■ WHAT IS EXPECTED
Copy the records from the line with "Task: Close the Mission window" through the end of the records, replacing "GUI agent" with "interface agent" and changing nothing else.
>>>>>
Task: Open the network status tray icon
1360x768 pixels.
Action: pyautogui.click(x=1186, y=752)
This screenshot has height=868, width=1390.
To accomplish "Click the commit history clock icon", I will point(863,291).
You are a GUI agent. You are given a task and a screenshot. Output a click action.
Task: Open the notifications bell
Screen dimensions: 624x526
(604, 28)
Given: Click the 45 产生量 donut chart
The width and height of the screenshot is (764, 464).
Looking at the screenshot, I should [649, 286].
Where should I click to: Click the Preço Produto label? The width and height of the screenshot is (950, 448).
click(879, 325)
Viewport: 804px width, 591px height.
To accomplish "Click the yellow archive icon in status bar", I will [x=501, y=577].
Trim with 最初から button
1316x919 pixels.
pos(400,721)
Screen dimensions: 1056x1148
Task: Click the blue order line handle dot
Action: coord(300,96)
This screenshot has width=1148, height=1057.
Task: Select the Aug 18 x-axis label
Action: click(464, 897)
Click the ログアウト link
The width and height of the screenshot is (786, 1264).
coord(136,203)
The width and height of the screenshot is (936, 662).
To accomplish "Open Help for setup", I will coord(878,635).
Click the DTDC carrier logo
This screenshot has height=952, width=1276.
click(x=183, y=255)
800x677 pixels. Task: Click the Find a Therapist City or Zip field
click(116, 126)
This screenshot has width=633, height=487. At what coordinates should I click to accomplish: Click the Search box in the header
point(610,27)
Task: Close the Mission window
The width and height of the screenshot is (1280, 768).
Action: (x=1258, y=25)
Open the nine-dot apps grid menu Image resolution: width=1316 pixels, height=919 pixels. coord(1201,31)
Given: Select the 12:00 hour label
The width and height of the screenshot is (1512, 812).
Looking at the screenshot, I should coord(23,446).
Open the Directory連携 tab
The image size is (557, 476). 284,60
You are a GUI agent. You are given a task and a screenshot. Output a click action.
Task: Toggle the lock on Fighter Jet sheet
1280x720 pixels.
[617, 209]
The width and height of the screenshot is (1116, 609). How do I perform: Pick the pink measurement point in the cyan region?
<<<<<
■ RESULT BELOW
Task: Close the Mission window
The width and height of the screenshot is (1280, 768).
Action: (x=1258, y=25)
Open the nine-dot apps grid menu Image resolution: width=1316 pixels, height=919 pixels. coord(1201,31)
Given: Select the 12:00 hour label
The width and height of the screenshot is (1512, 812).
Looking at the screenshot, I should coord(23,446).
Open the Directory連携 tab
The image size is (557, 476). 284,60
You are a interface agent. You are given a task and a screenshot. Output a click action.
Task: Toggle the lock on Fighter Jet sheet
1280x720 pixels.
[617, 209]
The width and height of the screenshot is (1116, 609). How do I perform: Pick the pink measurement point in the cyan region?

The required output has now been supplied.